Phased retirement means different things to different companies and workers, whether it’s part-time work, job sharing, or telecommuting. But in every case, flexibility is necessary in order to make this kind of transition work, and more businesses and employees seem to be showing interest in the possibilities.

Michael Mandel is one of those workers. According to a recent USA Today article, he retired after 36 years as a primary care physician, but he was soon hired back into the working world on a part-time basis, “putting in 32 hours a week and enjoying a semi-retirement that mixes a healthy allotment of golf with the rewards of a working life.”

“No way did I think I’d be working at 70 years old,” Mandel says in the article. “But the job has worked out so well.”

It’s also been a good fit for his employer, St. Mary’s Hospital of Richmond, VA. The USA Today piece says Mandel was approached about his new position “as part of an initiative by the Bon Secours Virginia Health System, the parent company of both his practice and St. Mary’s Hospital. For years, the nonprofit has asked many retiring nurses and pharmacists if they wanted to work part-time, and about a year ago it expanded the offer to workers in all occupations, says Jim Godwin, Bon Secours’ vice president of human resources.”

Such moves come as all kinds of businesses face a brain drain caused by baby boomers retiring and the labor pool shrinking. To keep good workers, or convince those who have already retired to return, companies are offering part-time schedules, remote work, and phased retirements that gradually reduce hours on the job.

“Older workers are often branded as burned out and not technically savvy, says Peter Cappelli, a management professor at the Wharton School in Philadelphia,” the USA Today article says. “In fact, he says, they have lower rates of absenteeism, less turnover, better job performance, and adapt well to new technology.”

That’s not to say phased retirement plans are completely free of complications. Some companies may shy away from them due to questions about how to handle an employee’s benefits, while workers may not like a formal plan that forces them to specify a retirement date.

According to a CNBC article, informal arrangements that allow for a gradual transition to retirement are still more common than formal plans. Whether a company offers something formal often depends on the industry, and healthcare is one sector that is more likely to offer formal plans. For example, Bon Secours changed several of its benefits to appeal to older workers, the article says.

“The company changed how its pension plan calculates payouts,” the CNBC piece says. “It based benefits on the five highest-paying years of service instead of the last five years of service.

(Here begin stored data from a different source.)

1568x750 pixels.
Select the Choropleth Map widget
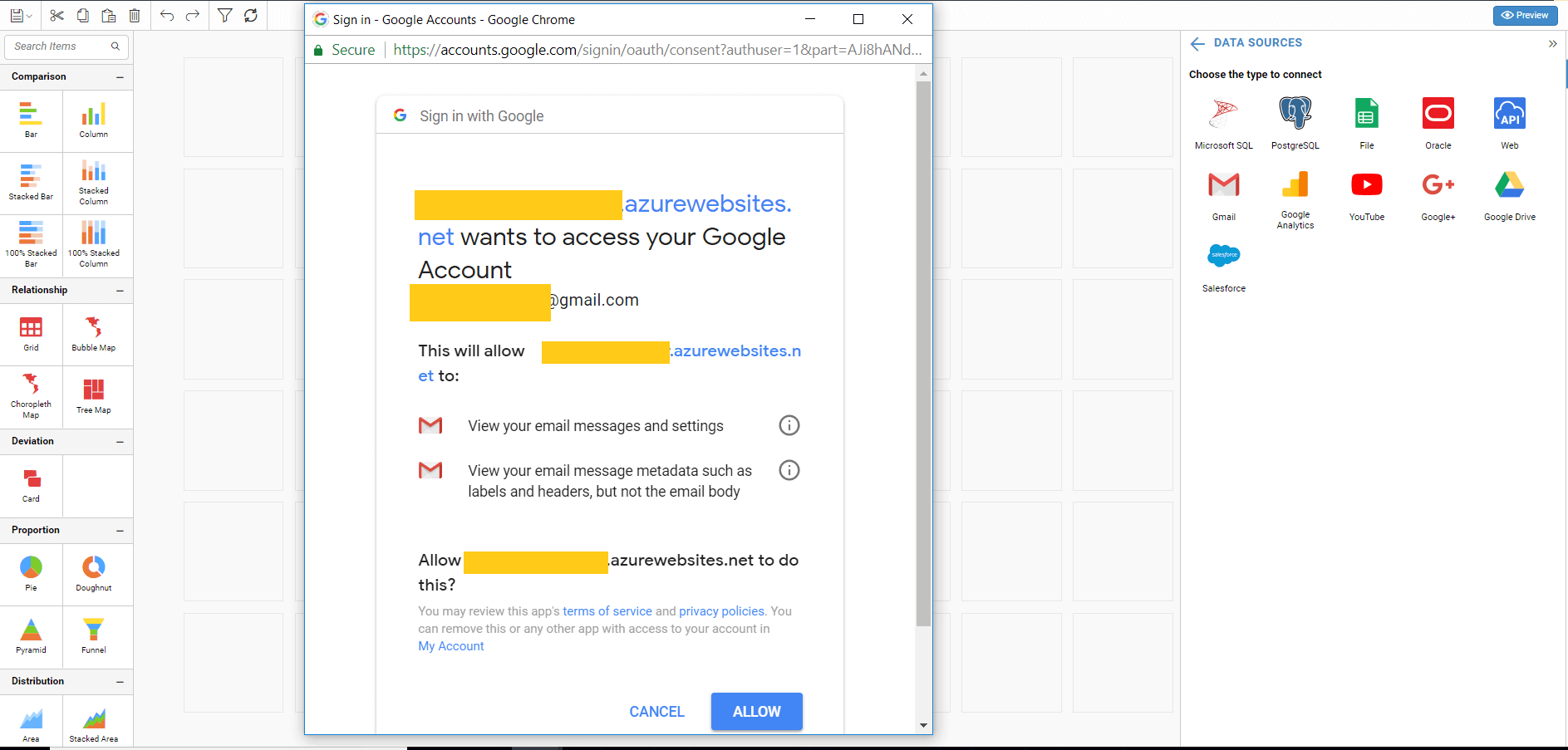tap(31, 385)
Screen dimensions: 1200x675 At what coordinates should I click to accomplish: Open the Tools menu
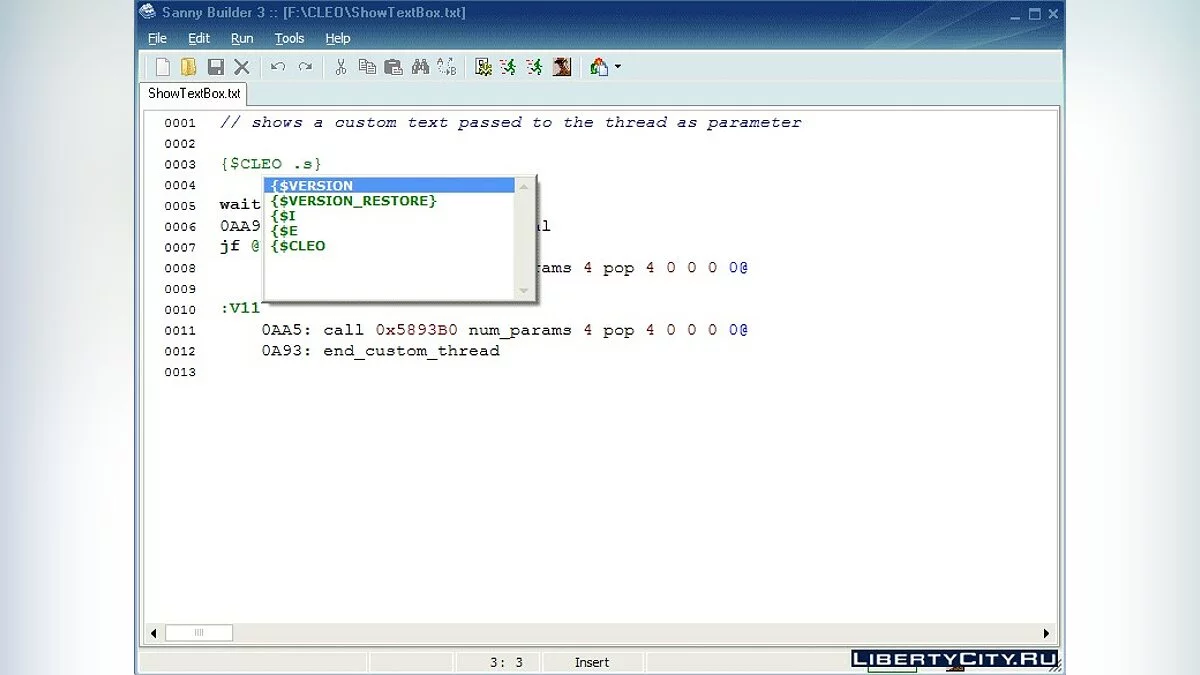(x=289, y=38)
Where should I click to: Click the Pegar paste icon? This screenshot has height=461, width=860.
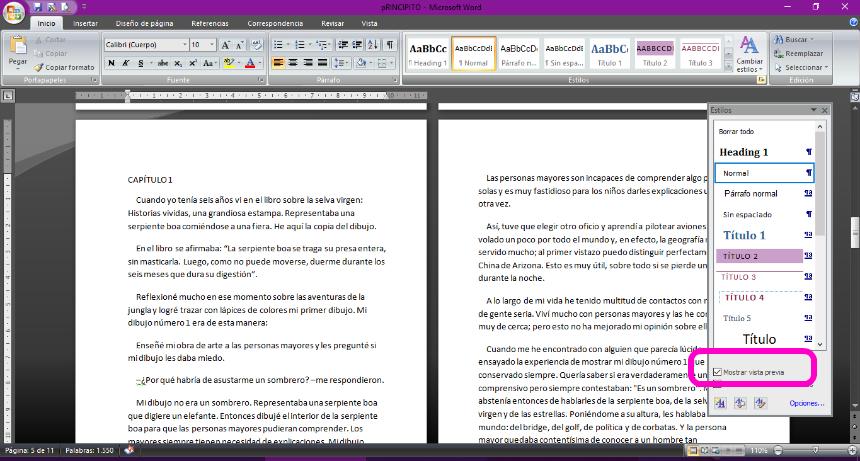(17, 48)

That move allowed people who reduced their work schedule retain their top pension benefit. It also extended health coverage to part-time employees and allowed employees to use day-care centers for their grandchildren.”

For companies that don’t want to formalize phased retirement, a solid flexwork plan can create some of the same opportunities, according to an article from the Washington Post. Jacquelyn James, co-director of the Center on Aging & Work at Boston College, says in the article that this allows people to be a little fuzzier about their retirement plans.

“‘The phased retirement has a lot of complications to it,’ she said. ‘It means you are signaling to the organization that you’re retiring,’ even years out, when more promotions or big assignments could be in store,” the article says. “Another issue with more formal programs, she said, is that they often require employees to set a date when they plan to retire—a decision that could change over time.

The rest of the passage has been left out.